Piano Concerto No.26 in D, K537 (Coronation)
Miroirs – Alborada del gracioso
Pavane pour une infante défunte
Daniel Barenboim (piano)
Reviewed by: Colin Anderson
Reviewed: 31 December, 2018
Venue: Berliner Philharmonie, Herbert-von-Karajan-Straße, Berlin
This early-evening concert – leaving time for those in Berlin to socialise in anticipation of the arrival of 2019 – featured Daniel Barenboim as pianist and conductor in Mozart and Ravel. It had already been played on the preceding two days.
Ceremonial if not without elegance, K537 is a formal piece if with some interesting harmonic side-slips and ‘wrong’ if right notes, to which Barenboim and the Berliners offered grandness and poise, the pianist subtly modulating his progress through the Concerto and, as director, tending to let the musicians get on with it, contributing with discretion. The first-movement cadenza was courtesy of Wanda Landowska, a literally operatic affair (spot the quotations from Wolfgang Amadeus’s stage-works), an engaging confection. The Larghetto was presented as a charming lullaby, far too charming to nod off to though, and here varied in dynamics, often favouring quiet and intimate … and, straight into the Finale, rather faster than the Allegretto marking might suggest, not Mozart at his most inspired, certainly not in developing the material – maybe one reason why this is among the least-programmed of Mozart’s Piano Concertos.

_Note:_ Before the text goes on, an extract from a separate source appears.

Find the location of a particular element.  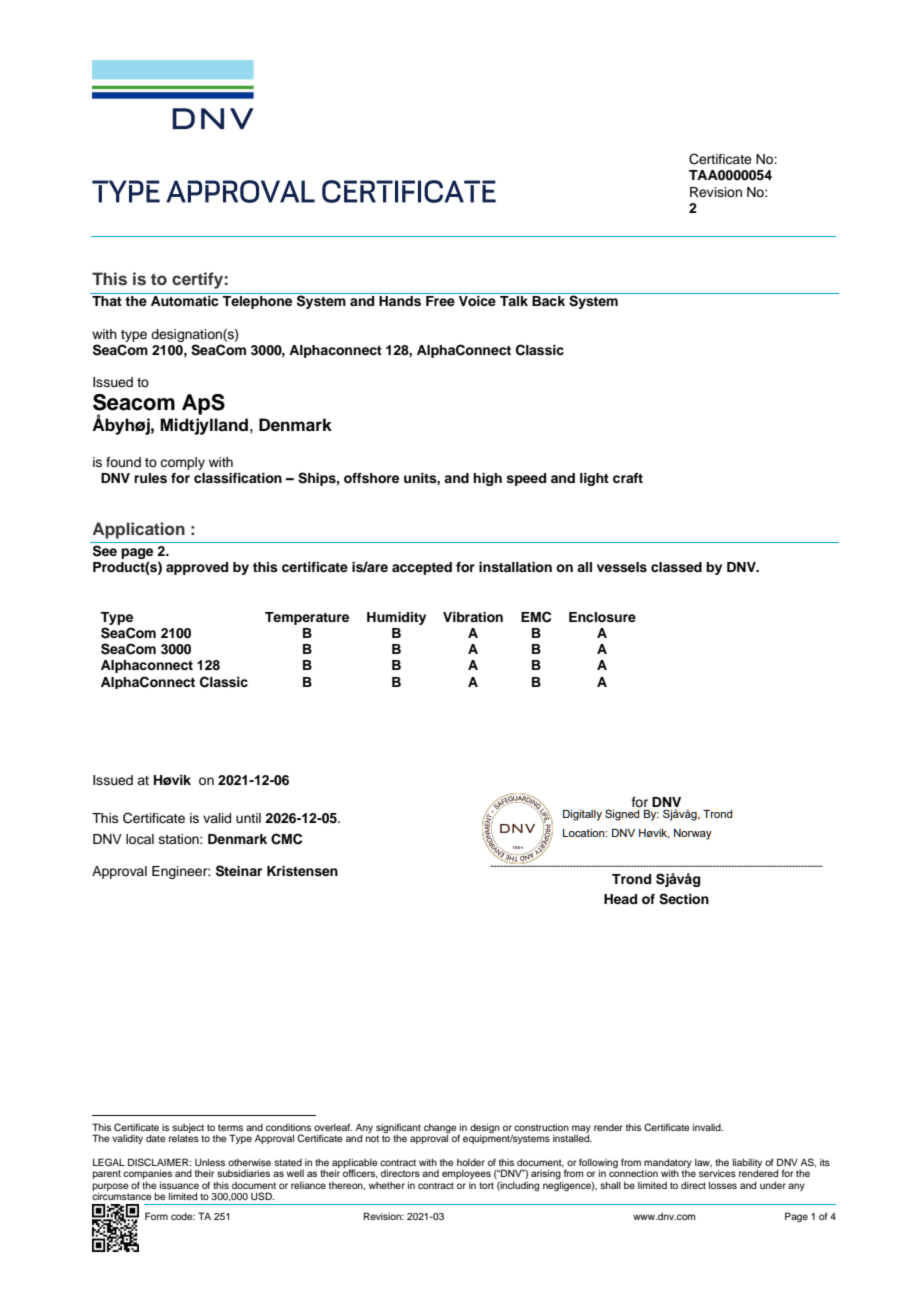

Free is located at coordinates (440, 301).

As for Ravel’s “Spanish Symphony” (Barenboim’s description), better if Alborada had swapped places with Pavane, the latter would then have acted as a peaceful if sad riposte to the fiesta conclusion of Rapsodie espagnole, itself closing as a riot of exuberant rhythm and colour, and earlier imbued with delicate fragrance and subtle colours (bewitching bassoons in the opening ‘Night’ movement). Alborado (here a Scherzo and Trio) leapt off the page, whether guitar-like or in rapturous morning-song, Ravel’s punctilious scoring given with appropriate precision, well-chosen tempos allowing articulacy. Pavane flowed without denuding its sentiment, lovely horn-playing, woodwind solos, and veiled strings, and Boléro (a sort of thème varié Finale) was a well-built blockbuster, on the quick side, Barenboim hardly conducting (the ear wouldn’t have noticed) until near the end.
A footnote: I’m not convinced that the Mozart was to-the-second live. It started several minutes after the advertised time (lots of talking beforehand) and sounded ‘recorded’; furthermore, the interval was shorter than normal, so I think we caught up for Ravel as it happened: neither here nor there really. Following Boléro, Barenboim addressed New Year best wishes in German and French (has the curse of Brexit started?) and followed with three Entr’actes from Bizet’s Carmen, then adding the Prelude to Act One (with a well-judged sensible tempo), the Spanish theme from French composers continued. Meanwhile, Prosit Neujahr!